• **Kısa görev**
MDR-Z1R kulaklığı hakkındaki alıntıya göre Sony, yeni nesil Hi-Res Walkman ve kulaklıklarını ne zaman tanıtmıştır?

• **Alıntı**

-.-.-

Yakın tarihte bir süre kullanma fırsatı bulduğum, Sony’nin şu anki amiral gemisi kulaklık modeli MDR-Z1R ile ilgili izlenimlerimi paylaşacağım.
Öncelikle bu kulaklığın geliştirilme sürecine kısaca değineyim.
Biliyorsunuz, Sony 2016 sonunda yeni nesil Hi-Res Walkman ve kulaklıklarını tanıttı. Bu yeni ve son derece iddialı “aile”, içerisinde A30 ve WM1 Serisi Walkman’ler, MDR-Z1R amiral gemisi kulaklık, aktif gürültü engelleyicili MDR-1000X kulaklık ve TA-ZH1ES USB DAC / kulaklık amfisini barındırmakta.
Bunların arasındaki “Yüksek Çözünürlüklü Kulaklık” olan MDR-Z1R için, Sony’nin uzun yıllardan beri ihmal ettiği düşünülebilecek odyofil kulaklık sektörüne geri dönüş ürünü diyebiliriz.
Firma, geçmiş on yıllarda MDR-R10 ve Qualia 010 gibi koleksiyoncuların elinde binlerce dolar değer kazanan “kült” kulaklıklar ürettikten sonra, 2010’u izleyen yıllarda bu konuda bir suskunluk dönemine girdi ve 2014 yılına kadar bu sektörde dişe dokunur pek fazla ürün piyasaya sürmedi.

-.-.-

• **Verilen veriler**
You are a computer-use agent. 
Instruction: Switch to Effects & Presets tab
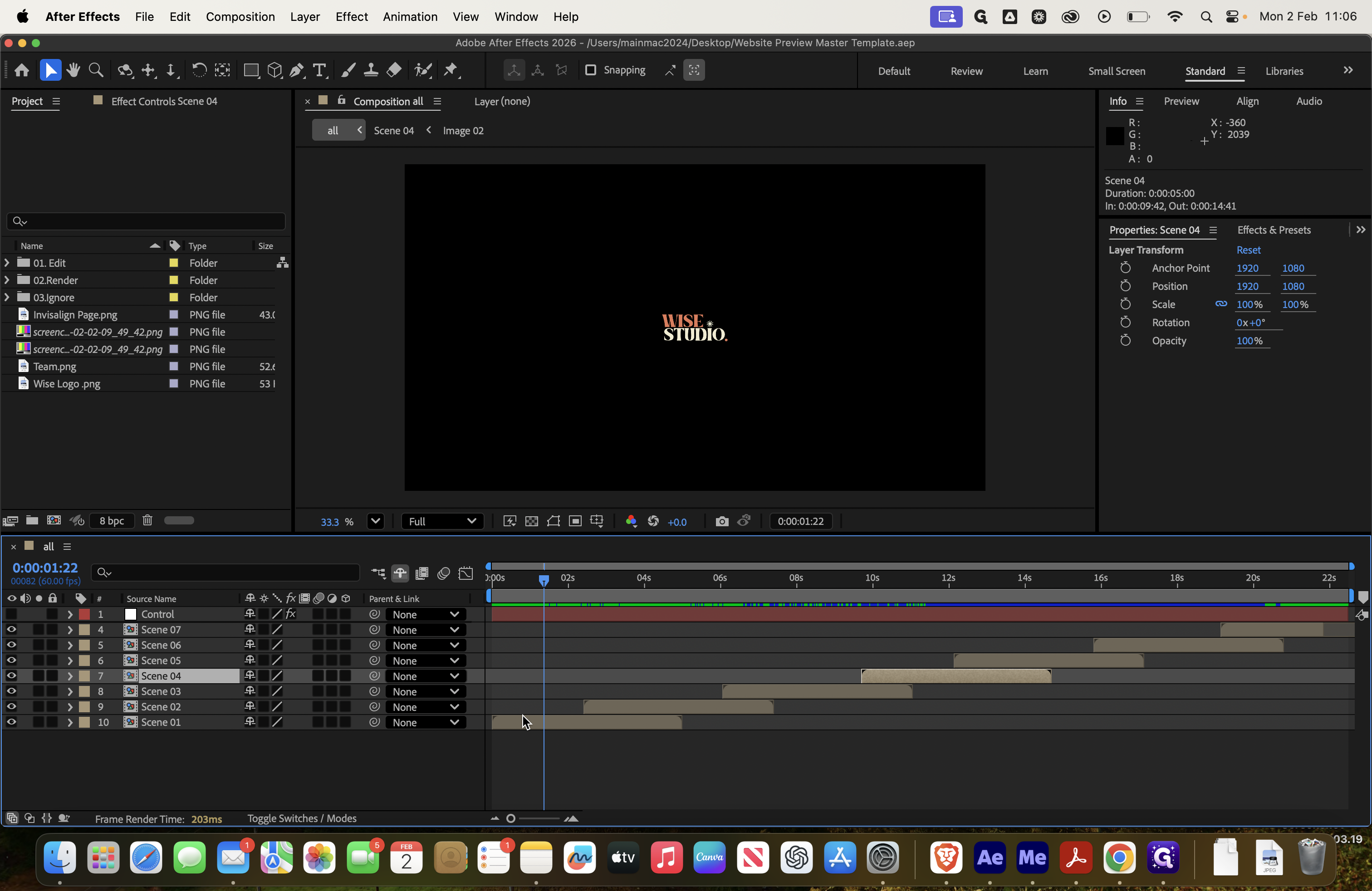1274,230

-.-.-

• **Görevin çözümü**
2016 sonunda.